◆ **SOURCE MATERIAL**:
------------------------------------------------

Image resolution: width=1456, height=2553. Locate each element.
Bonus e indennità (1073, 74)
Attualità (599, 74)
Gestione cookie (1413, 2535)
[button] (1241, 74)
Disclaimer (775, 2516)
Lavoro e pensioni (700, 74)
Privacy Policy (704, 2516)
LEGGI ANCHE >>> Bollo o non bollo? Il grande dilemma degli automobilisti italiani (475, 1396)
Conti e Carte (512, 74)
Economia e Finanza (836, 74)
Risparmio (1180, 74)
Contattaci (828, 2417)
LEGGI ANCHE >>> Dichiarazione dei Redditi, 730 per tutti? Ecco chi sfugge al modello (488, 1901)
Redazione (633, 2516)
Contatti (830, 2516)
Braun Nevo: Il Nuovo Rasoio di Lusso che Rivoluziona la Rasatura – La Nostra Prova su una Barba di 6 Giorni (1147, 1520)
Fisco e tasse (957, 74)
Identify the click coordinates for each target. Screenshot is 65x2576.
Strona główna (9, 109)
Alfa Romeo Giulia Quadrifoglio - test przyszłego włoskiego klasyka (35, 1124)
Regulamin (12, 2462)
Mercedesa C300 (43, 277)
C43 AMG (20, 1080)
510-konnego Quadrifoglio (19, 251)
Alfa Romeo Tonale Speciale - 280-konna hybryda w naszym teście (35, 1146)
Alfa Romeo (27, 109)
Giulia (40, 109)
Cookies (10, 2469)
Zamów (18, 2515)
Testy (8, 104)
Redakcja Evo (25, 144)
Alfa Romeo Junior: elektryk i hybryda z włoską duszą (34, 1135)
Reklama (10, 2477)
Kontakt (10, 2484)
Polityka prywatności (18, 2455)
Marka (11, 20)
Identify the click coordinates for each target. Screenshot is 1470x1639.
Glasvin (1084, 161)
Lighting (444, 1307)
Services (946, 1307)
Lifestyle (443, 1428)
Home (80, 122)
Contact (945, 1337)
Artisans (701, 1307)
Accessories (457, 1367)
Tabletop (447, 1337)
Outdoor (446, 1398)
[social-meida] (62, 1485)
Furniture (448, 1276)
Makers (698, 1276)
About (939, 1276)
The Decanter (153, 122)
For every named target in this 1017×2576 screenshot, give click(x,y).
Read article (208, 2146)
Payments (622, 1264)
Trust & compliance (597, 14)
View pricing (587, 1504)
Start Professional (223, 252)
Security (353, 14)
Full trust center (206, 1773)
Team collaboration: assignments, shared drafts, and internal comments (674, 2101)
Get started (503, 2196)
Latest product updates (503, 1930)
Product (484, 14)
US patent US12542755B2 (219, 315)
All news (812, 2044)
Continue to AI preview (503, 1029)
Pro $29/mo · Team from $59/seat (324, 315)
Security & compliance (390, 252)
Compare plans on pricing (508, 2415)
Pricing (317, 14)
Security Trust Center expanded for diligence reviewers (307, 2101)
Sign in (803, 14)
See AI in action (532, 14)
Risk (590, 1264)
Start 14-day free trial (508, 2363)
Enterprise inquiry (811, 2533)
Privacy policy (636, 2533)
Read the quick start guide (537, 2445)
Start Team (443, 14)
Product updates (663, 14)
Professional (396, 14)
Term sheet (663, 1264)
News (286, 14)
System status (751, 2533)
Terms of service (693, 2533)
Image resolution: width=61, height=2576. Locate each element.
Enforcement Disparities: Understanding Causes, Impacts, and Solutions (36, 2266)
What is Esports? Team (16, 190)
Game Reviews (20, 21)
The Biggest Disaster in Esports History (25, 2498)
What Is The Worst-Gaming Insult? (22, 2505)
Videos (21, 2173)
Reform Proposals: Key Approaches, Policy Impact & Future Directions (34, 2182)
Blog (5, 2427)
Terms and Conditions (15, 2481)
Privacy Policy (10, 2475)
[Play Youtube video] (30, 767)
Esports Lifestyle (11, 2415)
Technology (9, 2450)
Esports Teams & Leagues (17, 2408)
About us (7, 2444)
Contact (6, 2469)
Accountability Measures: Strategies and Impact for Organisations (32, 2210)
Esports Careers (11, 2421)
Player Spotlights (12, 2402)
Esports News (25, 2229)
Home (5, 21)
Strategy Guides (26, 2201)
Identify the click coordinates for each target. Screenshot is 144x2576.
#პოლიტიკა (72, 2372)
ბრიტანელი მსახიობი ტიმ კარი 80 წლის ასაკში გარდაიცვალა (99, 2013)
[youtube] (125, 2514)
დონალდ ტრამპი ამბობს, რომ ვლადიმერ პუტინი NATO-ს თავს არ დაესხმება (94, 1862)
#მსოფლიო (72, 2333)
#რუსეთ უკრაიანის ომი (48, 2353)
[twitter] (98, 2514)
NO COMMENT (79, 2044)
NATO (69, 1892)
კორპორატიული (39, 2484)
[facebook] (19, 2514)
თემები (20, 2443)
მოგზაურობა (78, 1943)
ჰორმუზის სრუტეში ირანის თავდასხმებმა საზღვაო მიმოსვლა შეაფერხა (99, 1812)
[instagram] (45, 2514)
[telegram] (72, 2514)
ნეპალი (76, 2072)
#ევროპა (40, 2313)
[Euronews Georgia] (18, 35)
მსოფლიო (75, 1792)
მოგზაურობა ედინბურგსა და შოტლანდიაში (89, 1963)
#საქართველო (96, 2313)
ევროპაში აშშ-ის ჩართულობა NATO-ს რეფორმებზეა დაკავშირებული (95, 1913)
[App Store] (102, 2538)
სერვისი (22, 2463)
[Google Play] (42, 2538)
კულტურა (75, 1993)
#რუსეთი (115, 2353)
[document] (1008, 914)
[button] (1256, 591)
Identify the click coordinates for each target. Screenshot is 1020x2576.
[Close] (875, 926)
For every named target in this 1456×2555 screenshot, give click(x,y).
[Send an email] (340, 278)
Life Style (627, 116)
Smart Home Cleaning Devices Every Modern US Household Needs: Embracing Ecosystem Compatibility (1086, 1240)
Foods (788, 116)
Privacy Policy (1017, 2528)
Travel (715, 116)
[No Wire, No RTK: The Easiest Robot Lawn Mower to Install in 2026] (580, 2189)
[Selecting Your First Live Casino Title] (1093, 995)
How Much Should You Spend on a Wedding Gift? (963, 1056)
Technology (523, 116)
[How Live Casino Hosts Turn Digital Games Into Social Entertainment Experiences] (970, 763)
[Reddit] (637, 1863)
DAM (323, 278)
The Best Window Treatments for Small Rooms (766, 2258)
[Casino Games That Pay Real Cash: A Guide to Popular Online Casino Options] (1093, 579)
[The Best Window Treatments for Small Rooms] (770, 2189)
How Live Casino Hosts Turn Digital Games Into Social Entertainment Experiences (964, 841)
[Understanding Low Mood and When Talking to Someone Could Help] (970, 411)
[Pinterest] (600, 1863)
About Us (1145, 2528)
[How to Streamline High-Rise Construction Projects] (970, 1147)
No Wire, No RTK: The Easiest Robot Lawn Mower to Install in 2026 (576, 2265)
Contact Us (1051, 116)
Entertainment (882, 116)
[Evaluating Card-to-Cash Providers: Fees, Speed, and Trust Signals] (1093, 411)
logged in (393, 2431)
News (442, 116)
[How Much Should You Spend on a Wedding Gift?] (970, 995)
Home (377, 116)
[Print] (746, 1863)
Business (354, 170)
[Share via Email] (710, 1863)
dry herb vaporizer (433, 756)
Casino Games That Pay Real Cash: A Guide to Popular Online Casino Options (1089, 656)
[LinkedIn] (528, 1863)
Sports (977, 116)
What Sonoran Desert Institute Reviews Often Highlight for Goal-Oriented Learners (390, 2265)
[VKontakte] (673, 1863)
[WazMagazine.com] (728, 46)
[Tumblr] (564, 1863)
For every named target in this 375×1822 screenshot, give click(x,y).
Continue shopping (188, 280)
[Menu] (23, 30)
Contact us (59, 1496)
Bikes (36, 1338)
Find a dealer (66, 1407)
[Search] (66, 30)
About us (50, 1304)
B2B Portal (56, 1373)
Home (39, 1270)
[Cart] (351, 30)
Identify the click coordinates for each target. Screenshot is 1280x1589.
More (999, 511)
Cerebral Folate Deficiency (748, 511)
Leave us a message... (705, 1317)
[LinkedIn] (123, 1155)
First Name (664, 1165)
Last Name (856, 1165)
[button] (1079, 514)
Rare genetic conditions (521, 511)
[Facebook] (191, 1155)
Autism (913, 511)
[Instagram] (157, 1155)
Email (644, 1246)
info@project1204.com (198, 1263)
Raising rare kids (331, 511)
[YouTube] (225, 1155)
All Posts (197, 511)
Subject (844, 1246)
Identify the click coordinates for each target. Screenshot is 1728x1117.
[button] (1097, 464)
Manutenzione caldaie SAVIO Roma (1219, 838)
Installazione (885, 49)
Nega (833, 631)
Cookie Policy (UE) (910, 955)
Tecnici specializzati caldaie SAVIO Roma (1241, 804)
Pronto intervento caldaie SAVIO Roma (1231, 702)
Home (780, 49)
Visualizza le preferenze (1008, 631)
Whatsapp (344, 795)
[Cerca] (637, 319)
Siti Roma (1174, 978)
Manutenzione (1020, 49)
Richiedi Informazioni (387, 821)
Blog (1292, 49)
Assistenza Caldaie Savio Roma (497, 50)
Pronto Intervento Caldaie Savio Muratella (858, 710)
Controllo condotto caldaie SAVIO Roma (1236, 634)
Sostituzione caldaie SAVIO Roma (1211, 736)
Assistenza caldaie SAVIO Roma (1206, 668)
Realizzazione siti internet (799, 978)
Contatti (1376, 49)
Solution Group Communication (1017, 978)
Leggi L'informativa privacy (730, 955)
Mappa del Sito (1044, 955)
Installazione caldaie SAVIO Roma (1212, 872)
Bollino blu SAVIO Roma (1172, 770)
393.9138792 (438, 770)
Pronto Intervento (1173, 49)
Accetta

------------------------------------------------

◆ **DIRECTIONS FOR THIS TASK**:
Each line in the listing where the word "Esports" is found is to be copied.

◆ **ANSWER FOR THE TASK**:
What is Esports? Team (16, 190)
The Biggest Disaster in Esports History (25, 2498)
Esports Lifestyle (11, 2415)
Esports Teams & Leagues (17, 2408)
Esports Careers (11, 2421)
Esports News (25, 2229)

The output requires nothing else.